Actually, the probability that all decks ever shuffled are unique is also very high. We can approximate the probability that any two of the n decks shuffled in human history were identical as p=1-n^2/52!

Using the same estimate as the OP for n (1.56x10^23) gives p=3.02x10^-22. Still fantastically low.

[gregable]

Nice, I came to the comments to see if someone knew how to calculate this.

Related question. If there are exactly 2N people who vote in a binary election (ie: for presidential candidates) and they have an even 50/50% chance of voting either way, how do I compute the odds that they will have a even split? This is a generous estimate for the probability my vote will matter.

[wnoise]

The exact answer is (2n choose n) * (1/2)^(2n). This is approximately sqrt(1/Pi n) as n grows large, with error O(n^(-3/2))

[flourpower]

That's the same as the probability that 2N flips of a fair coin result in exactly heads: (2N choose N)(.5^N)(.5^N).

Check out: http://en.wikipedia.org/wiki/Binomial_distribution

[JadeNB]

> We can approximate the probability that any two of the n decks shuffled in human history were identical as p=1-n^2/52!

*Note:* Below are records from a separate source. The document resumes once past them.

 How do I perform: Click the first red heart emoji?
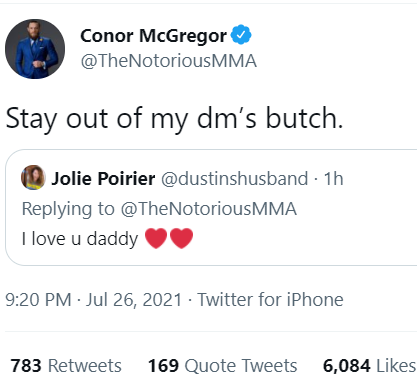pos(156,238)
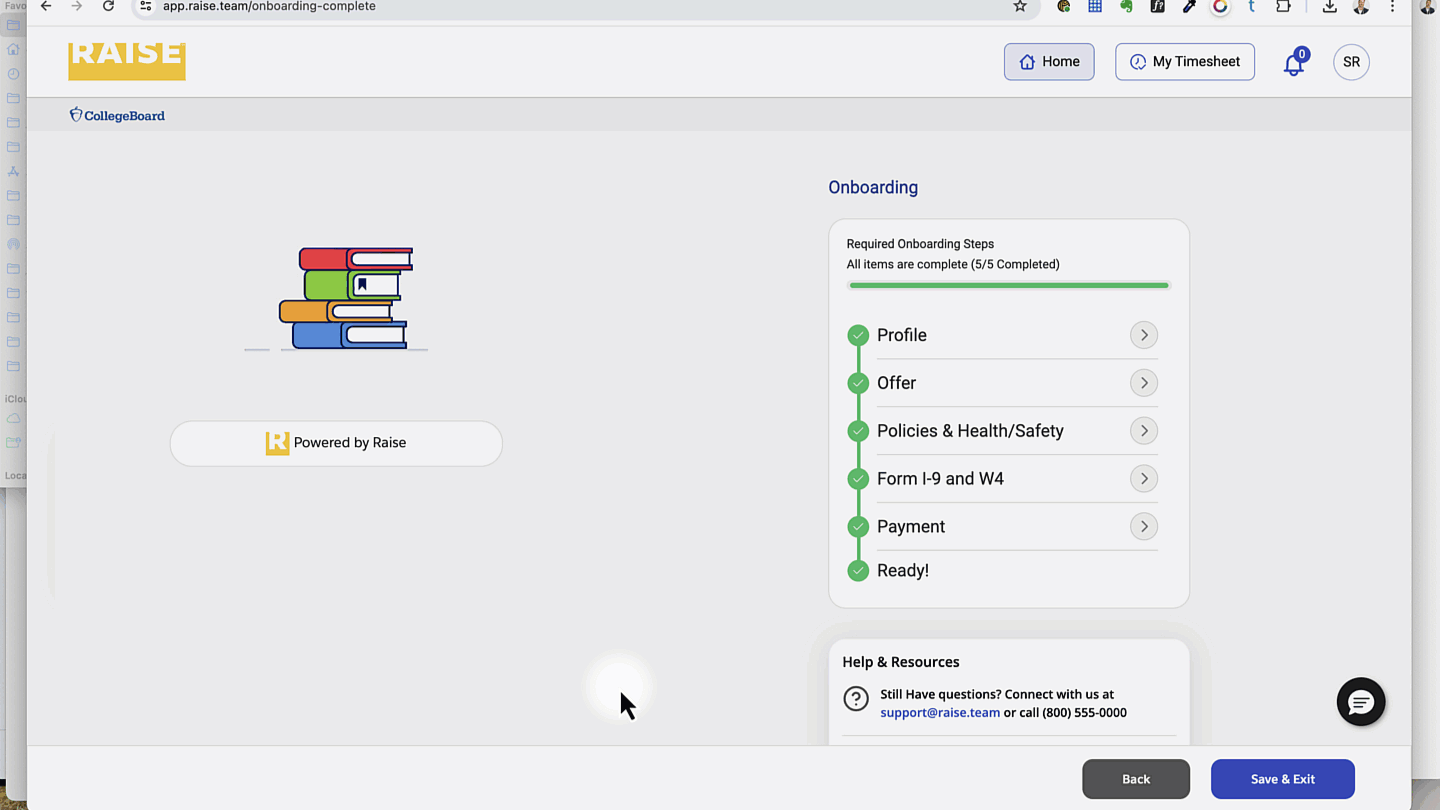The image size is (1440, 810).
Task: Click the green onboarding progress bar
Action: click(x=1008, y=285)
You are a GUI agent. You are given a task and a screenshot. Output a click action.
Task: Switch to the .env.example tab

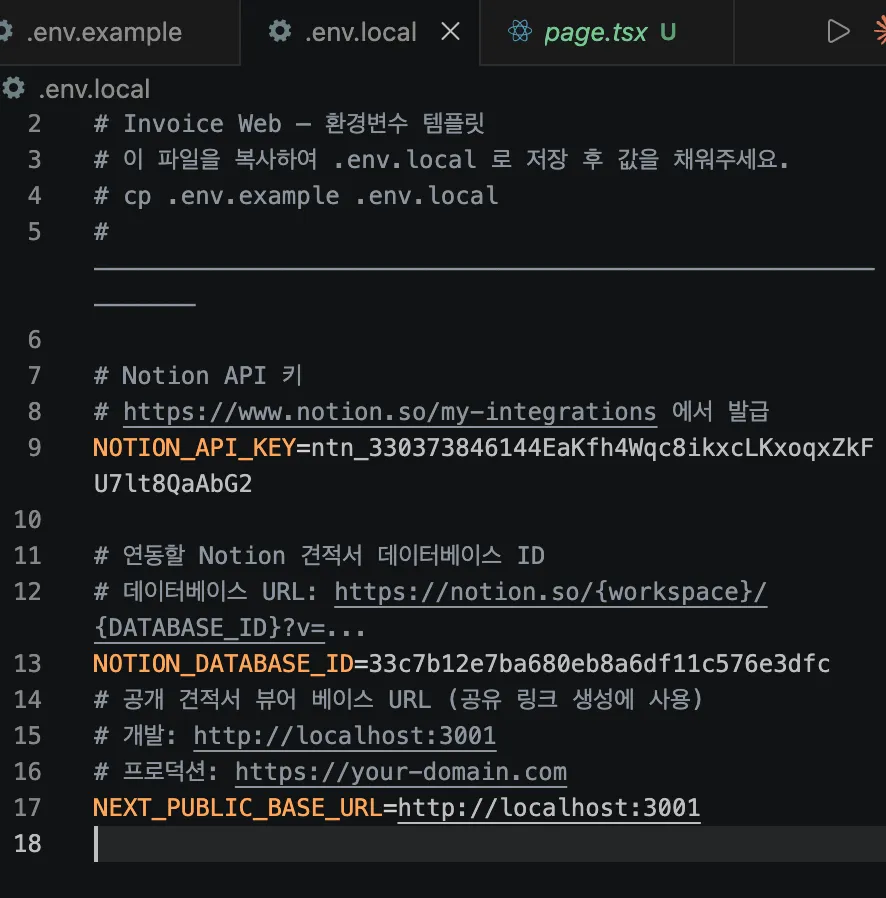105,31
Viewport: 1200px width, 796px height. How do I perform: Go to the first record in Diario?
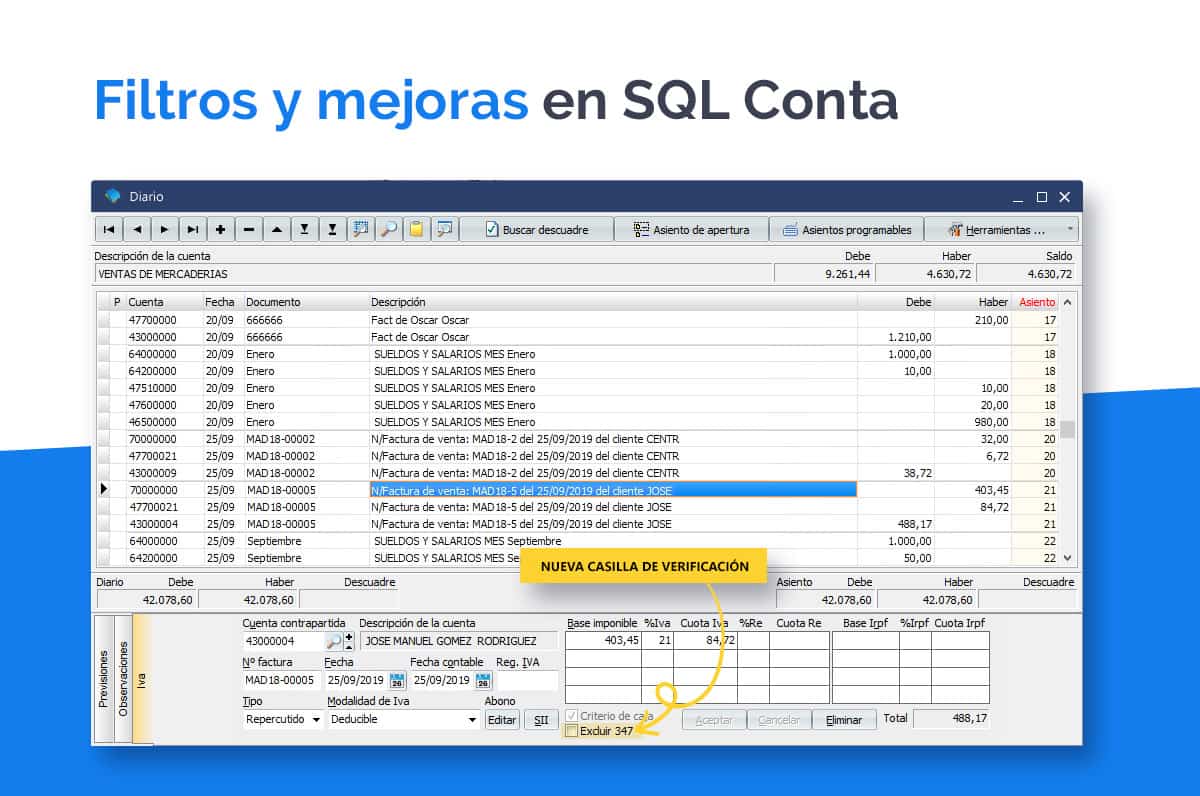109,230
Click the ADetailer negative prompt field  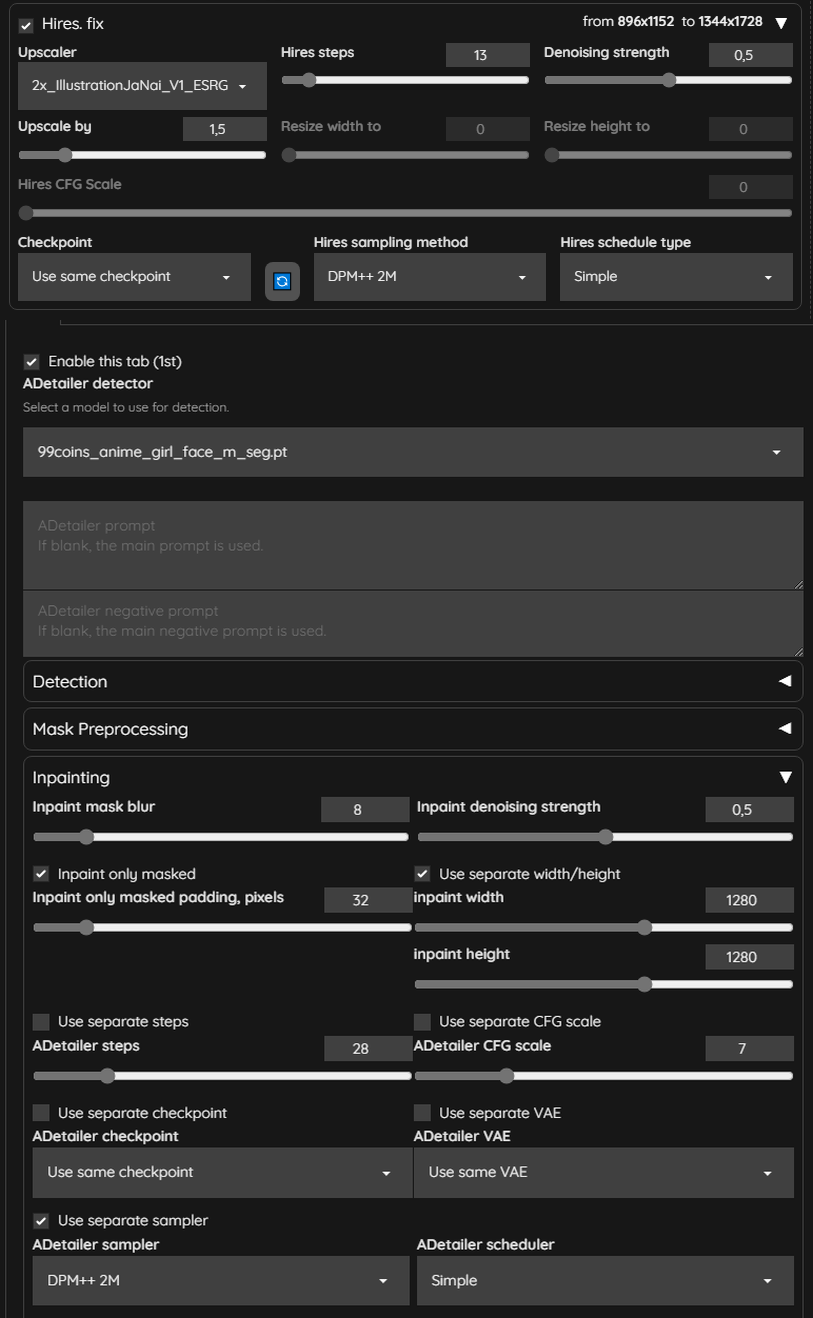click(412, 624)
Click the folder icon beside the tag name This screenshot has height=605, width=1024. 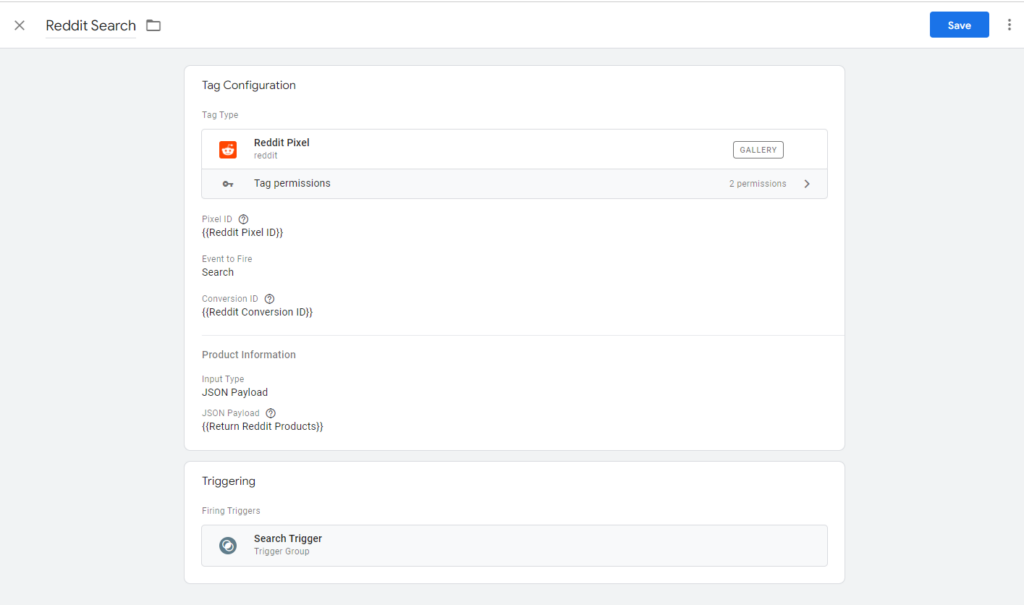click(x=153, y=25)
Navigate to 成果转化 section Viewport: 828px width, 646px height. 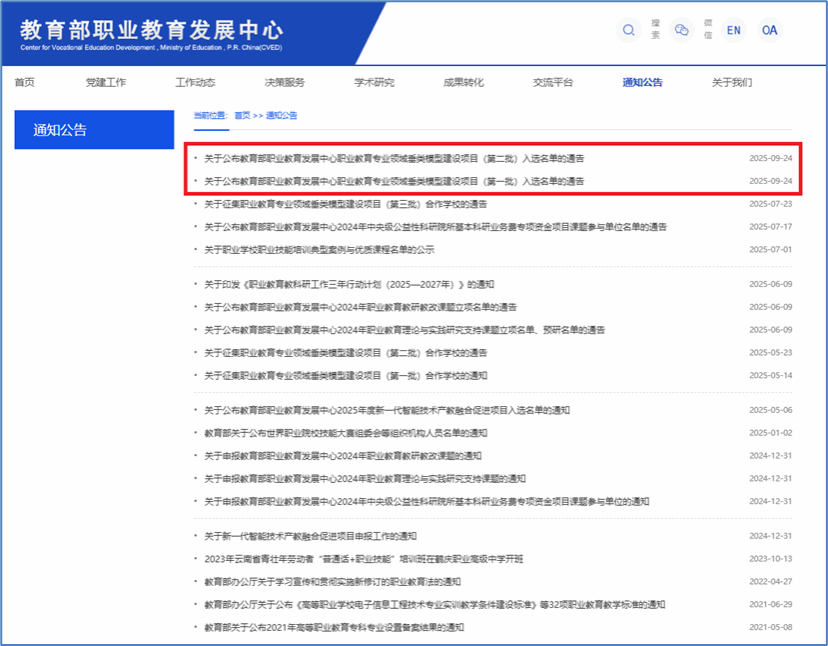(x=463, y=83)
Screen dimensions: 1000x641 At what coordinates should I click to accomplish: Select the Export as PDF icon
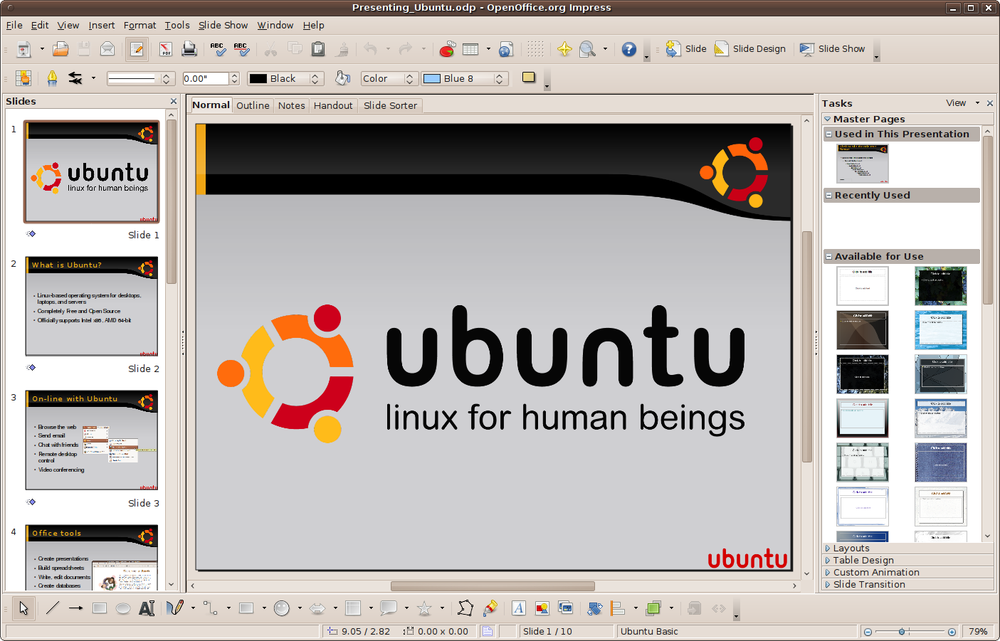coord(166,49)
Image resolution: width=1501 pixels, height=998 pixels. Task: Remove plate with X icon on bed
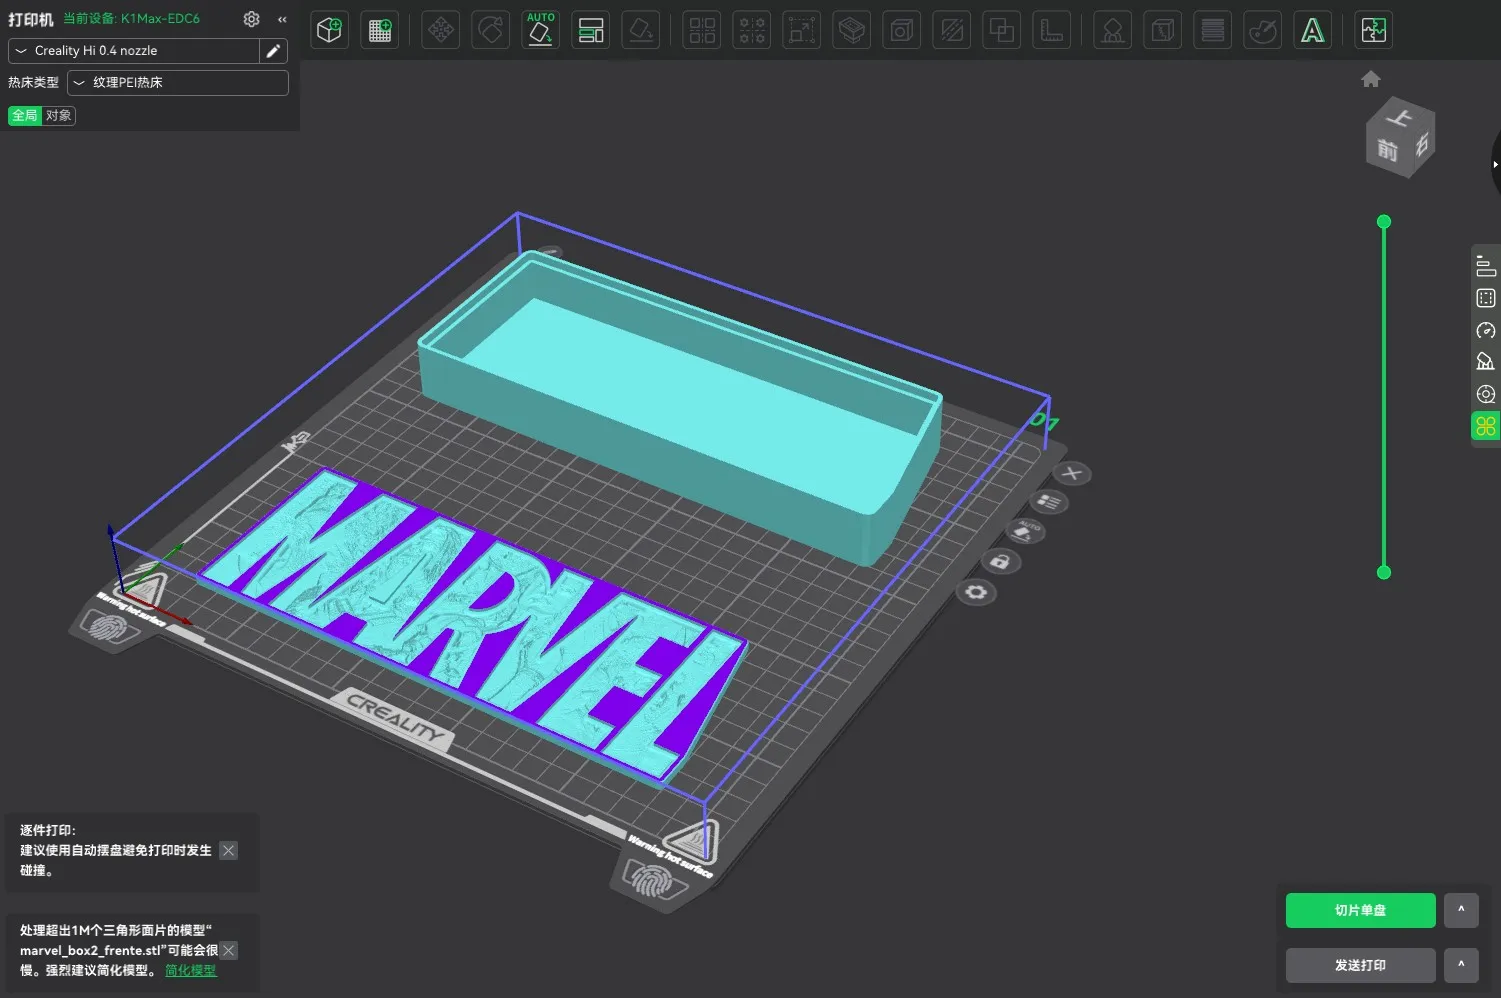pyautogui.click(x=1072, y=473)
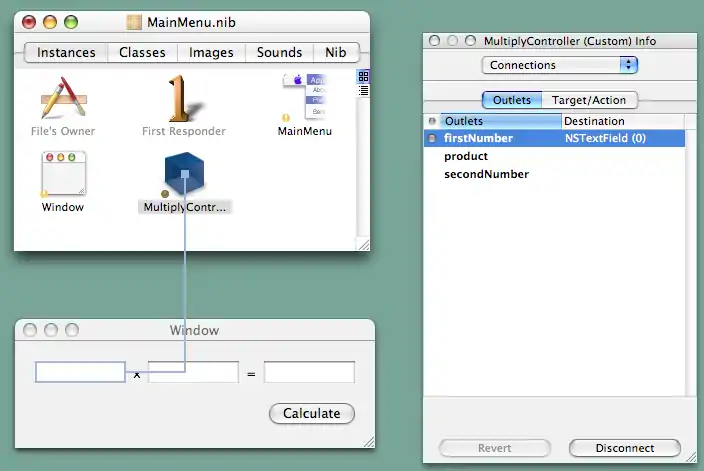The width and height of the screenshot is (704, 471).
Task: Select the Target/Action segment
Action: (590, 100)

I think that this is way too low. Shouldn't it be the quite large number

1 - \prod_{i = 1}^n (1 - (i - 1)/52!)

(a la the birthday paradox)?

[JadeNB]

Sorry, I was thinking of the complementary probability (that there has been a coincidence).

Mathematica overflowed when I tried to compute this by brute force. The next best thing I can think of is to use the exponential approximation

    1 - x ≈ e^{-x},

good for very small `x`, such as ours. Ignoring the cascading errors gives

    \prod_{i = 1}^n (1 - (i - 1)/52!)
    ≈ \prod_{i = 1}^n e^{-(i - 1)/52!}
    = e^{-n(n - 1)/52!}
    ≈ 1 - n(n - 1)/52!.

The error should be roughly of the size

    \frac1 2\sum_{i = 1}^n [(i - 1)/52!]^2
    ≈ n^3/(2(52!)^2),

which is relatively small. (That's stronger, here, than just saying that it is small.) That is to say: I guess I agree with jgershen after all!

[sliverstorm]

Alright, fine, it is comparatively lower. Better? :)